▶ **Task item**
Which lines run from the one containing "Viewport: 332px width, 252px" through the end of the data? Write them out exactly, with the pictures left out.

Records from a data collection
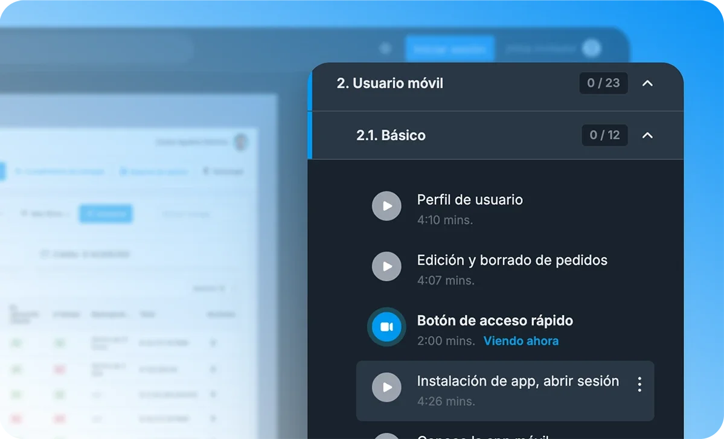
Task: Collapse the "2. Usuario móvil" section chevron
Action: pos(647,85)
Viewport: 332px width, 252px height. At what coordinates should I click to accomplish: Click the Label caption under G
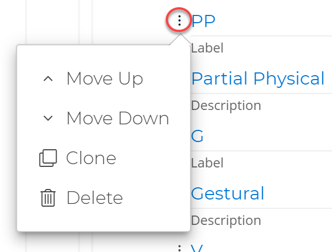207,163
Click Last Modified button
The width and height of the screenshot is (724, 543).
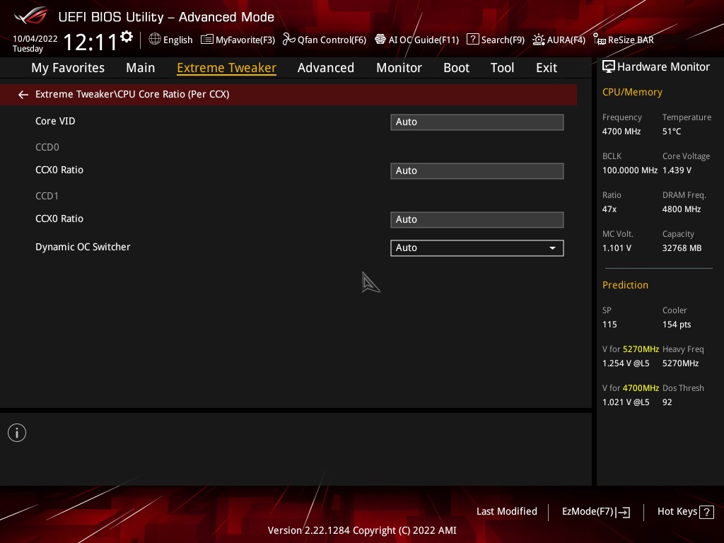[x=506, y=512]
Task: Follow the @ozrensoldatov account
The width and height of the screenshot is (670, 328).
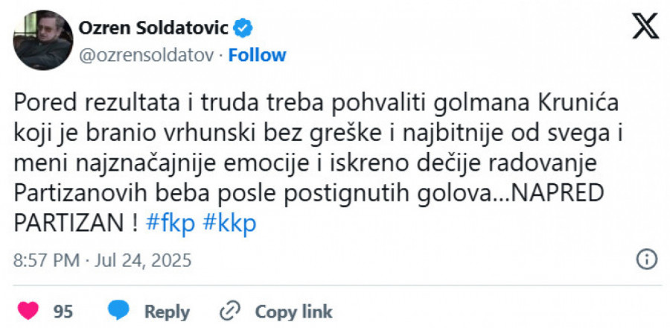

▶ **Exercise solution**
Viewport: 332px width, 252px height. At what coordinates should I click to accomplish: Click the Label caption under G
207,163
Click Last Modified button
The width and height of the screenshot is (724, 543).
[x=506, y=512]
Task: Follow the @ozrensoldatov account
The width and height of the screenshot is (670, 328).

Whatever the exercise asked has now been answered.